Equity and Social Cohesion: the contribution of education to peacebuilding in the post 2015 development goals

Compare Forum Special Issue on Post-2015 Education and Development Agenda  Compare 43:6 December 2013
Compare Forum Special Issue on Post-2015 Education and Development Agenda
Compare 43:6 December 2013

Alan Smith

UNESCO Chair, University of Ulster, Coleraine, UK

This is an Author’s Original Manuscript of an article submitted for consideration in Compare [the exclusive right to publish residing with Taylor &Francis, copyright BAICE]. The final version can be found here.
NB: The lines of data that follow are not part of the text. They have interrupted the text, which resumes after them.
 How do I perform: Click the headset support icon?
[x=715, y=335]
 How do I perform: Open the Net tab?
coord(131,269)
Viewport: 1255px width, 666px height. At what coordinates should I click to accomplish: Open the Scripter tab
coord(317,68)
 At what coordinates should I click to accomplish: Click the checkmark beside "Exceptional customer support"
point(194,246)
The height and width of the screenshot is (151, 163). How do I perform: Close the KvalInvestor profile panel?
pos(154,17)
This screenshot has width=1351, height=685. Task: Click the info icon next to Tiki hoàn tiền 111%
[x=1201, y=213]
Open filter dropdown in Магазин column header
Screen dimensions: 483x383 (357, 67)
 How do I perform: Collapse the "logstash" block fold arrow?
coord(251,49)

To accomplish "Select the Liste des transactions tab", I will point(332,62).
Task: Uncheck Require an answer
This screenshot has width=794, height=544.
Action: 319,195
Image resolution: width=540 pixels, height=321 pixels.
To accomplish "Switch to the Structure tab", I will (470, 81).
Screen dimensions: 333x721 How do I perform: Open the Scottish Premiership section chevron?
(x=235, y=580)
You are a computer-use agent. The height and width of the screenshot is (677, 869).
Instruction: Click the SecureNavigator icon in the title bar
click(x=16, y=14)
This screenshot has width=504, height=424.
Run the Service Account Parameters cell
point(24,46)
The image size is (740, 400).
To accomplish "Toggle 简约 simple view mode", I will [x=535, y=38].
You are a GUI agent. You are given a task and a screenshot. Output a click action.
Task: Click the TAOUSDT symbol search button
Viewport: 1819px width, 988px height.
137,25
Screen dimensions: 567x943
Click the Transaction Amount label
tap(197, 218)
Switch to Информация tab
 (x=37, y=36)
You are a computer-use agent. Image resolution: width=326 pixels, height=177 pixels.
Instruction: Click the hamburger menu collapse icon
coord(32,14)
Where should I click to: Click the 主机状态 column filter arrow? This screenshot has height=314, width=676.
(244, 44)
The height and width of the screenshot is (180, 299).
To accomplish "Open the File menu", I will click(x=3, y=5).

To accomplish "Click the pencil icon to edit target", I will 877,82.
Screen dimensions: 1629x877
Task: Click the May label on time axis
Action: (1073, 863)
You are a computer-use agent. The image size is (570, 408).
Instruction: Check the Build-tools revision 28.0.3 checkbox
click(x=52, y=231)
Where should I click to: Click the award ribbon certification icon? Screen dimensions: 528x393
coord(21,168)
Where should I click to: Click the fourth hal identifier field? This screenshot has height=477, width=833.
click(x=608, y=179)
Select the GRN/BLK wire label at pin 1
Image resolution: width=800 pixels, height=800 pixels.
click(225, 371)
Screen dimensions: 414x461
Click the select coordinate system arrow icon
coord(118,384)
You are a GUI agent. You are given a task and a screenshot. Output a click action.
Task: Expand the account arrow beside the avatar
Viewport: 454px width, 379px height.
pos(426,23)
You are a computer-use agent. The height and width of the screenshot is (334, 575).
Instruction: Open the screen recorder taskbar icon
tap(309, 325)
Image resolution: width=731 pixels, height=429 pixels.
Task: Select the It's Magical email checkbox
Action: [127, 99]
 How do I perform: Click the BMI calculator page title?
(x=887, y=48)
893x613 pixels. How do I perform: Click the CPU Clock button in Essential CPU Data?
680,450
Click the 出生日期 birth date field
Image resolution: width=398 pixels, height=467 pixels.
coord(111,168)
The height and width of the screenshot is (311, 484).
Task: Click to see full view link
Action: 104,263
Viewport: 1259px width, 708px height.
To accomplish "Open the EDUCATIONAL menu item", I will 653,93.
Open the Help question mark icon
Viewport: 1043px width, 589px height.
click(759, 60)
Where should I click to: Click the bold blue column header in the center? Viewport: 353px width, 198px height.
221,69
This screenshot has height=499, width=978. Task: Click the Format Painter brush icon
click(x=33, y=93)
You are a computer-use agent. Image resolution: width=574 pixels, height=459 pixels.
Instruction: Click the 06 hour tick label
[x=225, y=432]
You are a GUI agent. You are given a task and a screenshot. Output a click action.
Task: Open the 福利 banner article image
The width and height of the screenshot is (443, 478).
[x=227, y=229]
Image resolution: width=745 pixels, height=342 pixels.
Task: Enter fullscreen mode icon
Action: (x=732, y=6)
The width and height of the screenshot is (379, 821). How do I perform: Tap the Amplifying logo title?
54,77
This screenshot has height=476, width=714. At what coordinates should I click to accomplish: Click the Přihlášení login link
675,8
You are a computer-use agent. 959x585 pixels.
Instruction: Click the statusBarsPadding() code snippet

The High-Level Panel report on the Post-2015 Development Agenda[1] provides a framework for global development goals to replace the MDGs and set the international development agenda for a further 15 years. The report states that, ‘a new development agenda should carry forward the spirit of the Millennium Declaration and the best of the MDGs, with a practical focus on things like poverty, hunger, water, sanitation, education and healthcare’, but ‘must go beyond the MDGs. They did not focus enough on reaching the very poorest and most excluded people. They were silent on the devastating effects of conflict and violence on development.’ The report calls for an emphasis on building peace as one of five big transformative shifts, stating that, ‘Freedom from fear, conflict and violence is the most fundamental human right, and the essential foundation for building peaceful and prosperous societies.’

There are two main ways that peacebuilding is addressed in the report. The first is the identification of a specific Goal 11 to ‘Ensure Stable and Peaceful Societies’ and the second is the identification of peace as a cross-cutting issue that has implications for other goals.[2] For those working within education this raises questions about how education can contribute towards the peacebuilding Goal 11, and also how the role of education in peacebuilding is reflected in the education Goal 3. Throughout the HLP report each goal is presented in terms of a set of more specific targets and these in turn will need to be underpinned by measurable indicators as a means of gauging progress over time.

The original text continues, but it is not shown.